Por · Revisão: Rafael Toledo · Atualizado em 2026-08-06 · 2 fontes oficiais verificadas

Você assinou como fiador de um contrato, o tempo passou, o vínculo foi renovado e agora quer se livrar da garantia daqui para frente. O art. 835 do Código Civil trata exatamente disso: ele autoriza o fiador a sair da fiança que assumiu sem prazo definido, mas condiciona essa saída a um procedimento e a um período de transição que continua responsabilizando quem garantiu.
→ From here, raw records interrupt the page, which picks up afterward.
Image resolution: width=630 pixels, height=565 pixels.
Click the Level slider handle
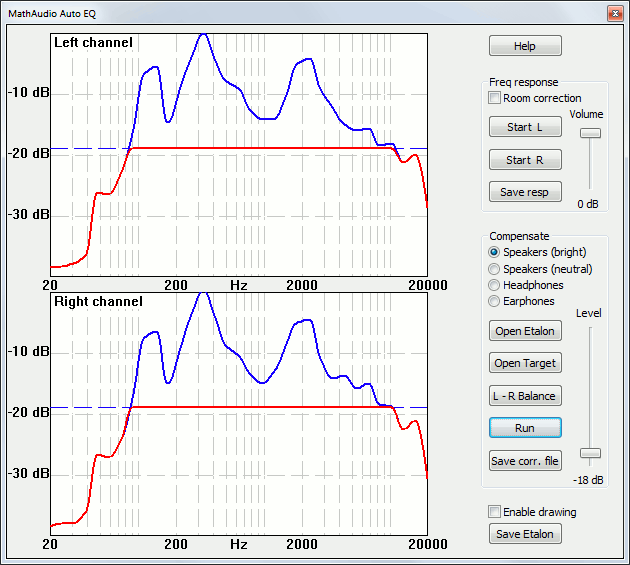point(591,453)
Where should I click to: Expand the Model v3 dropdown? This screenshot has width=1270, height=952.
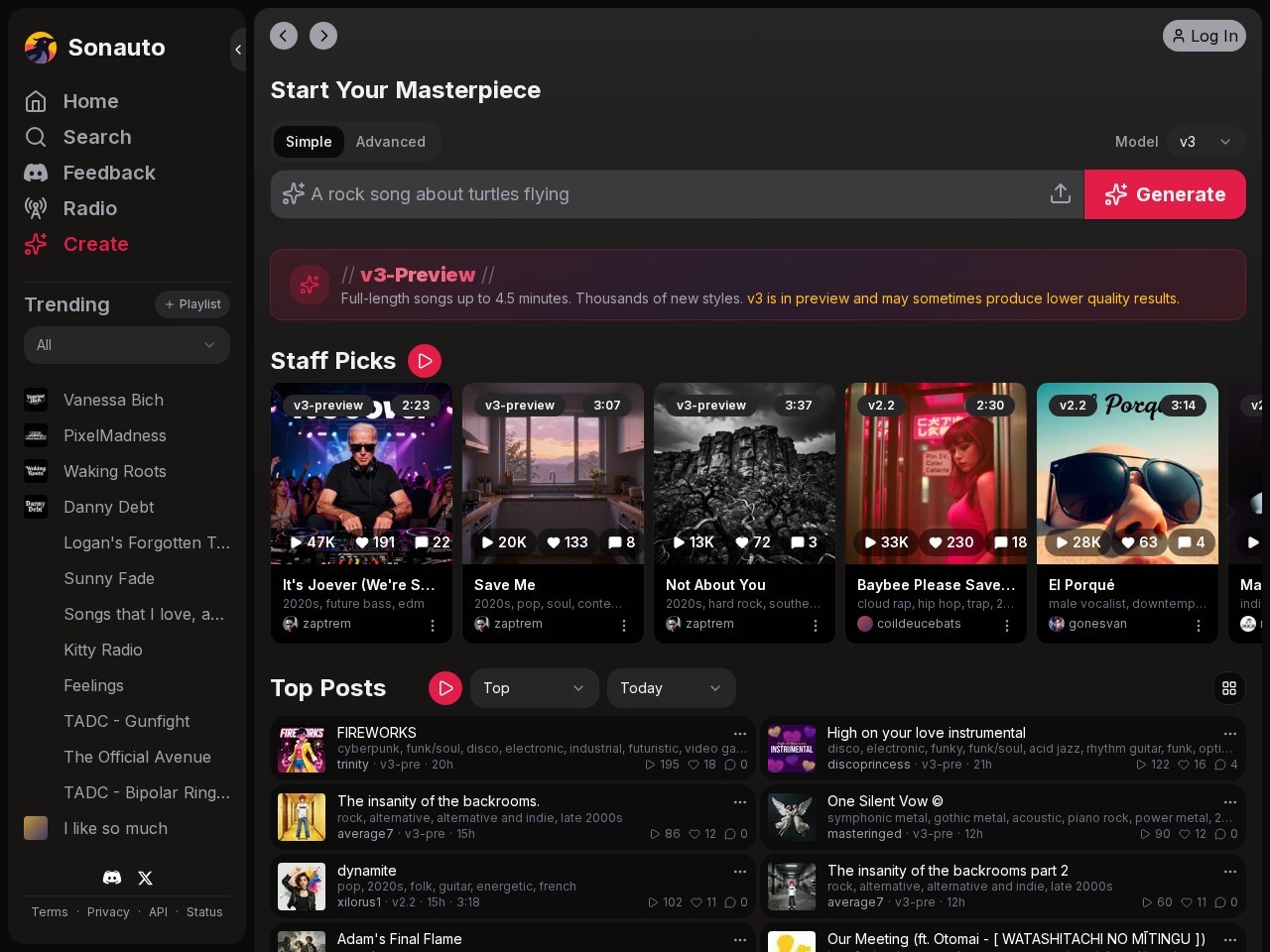[1206, 142]
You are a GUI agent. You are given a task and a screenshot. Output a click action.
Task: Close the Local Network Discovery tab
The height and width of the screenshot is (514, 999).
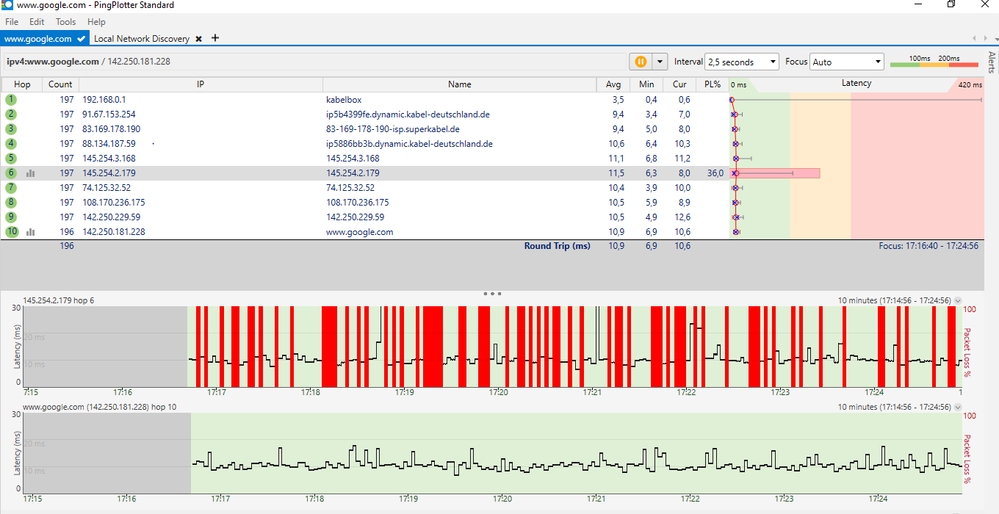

O que o art. 835 permite a quem assinou fiança sem prazo

O dispositivo diz que o fiador pode exonerar-se da fiança assinada sem limitação de tempo sempre que lhe convier. A chave está nessa expressão: a saída livre vale para a garantia por prazo indeterminado. Feita a notificação ao credor, o fiador ainda responde por sessenta dias contados dessa comunicação. É um período de aviso, pensado para o credor buscar nova garantia sem ficar de repente descoberto.

Esse marco de sessenta dias é o termo inicial que importa: não é a data em que você decidiu sair, e sim a data em que o credor foi efetivamente avisado. Por isso a forma da notificação pesa tanto.

Por que na locação a saída obedece à Lei do Inquilinato

Se a fiança garante um contrato de aluguel, a conta muda. A Lei 8.245/1991 diz, no art. 39, que a garantia se estende até a entrega das chaves, mesmo com o contrato prorrogado por prazo indeterminado. E o art. 40, inciso X, criado pela Lei 12.112/2009, fixa que o fiador que notifica o locador de sua intenção de sair fica obrigado por cento e vinte dias após essa notificação. Ou seja, no aluguel o prazo de transição é o dobro do previsto no Código Civil, e o locador ganha o direito de exigir novo fiador.

Como formalizar a notificação e o que continua devido

A notificação deve ser inequívoca e comprovável: cartório de títulos e documentos, carta com aviso de recebimento ou meio equivalente que registre a data. Sem prova da entrega, o prazo não começa a correr. E há um limite importante: a exoneração projeta efeitos para a frente, não apaga o que já venceu. Débitos gerados antes e durante o período de aviso continuam sob a garantia.

Quando o pedido de exoneração não resolve o problema

A saída pelo art. 835 não alcança fiança ajustada por prazo certo ainda em curso, porque ali o fiador se comprometeu por um período definido. Também não desfaz penhoras ou execuções já iniciadas por dívidas anteriores. E, se o contrato principal terminou mas restaram valores em aberto, a responsabilidade do fiador persiste até a quitação, respeitados os limites da fiança.

Perguntas frequentes

A exoneração serve para uma fiança com prazo determinado ainda vigente?

Não pela regra do art. 835, que fala em fiança sem limitação de tempo. Na fiança por prazo certo, o fiador se obrigou por período definido e, em geral, precisa aguardar o fim do prazo ou provar causa que justifique a liberação antecipada.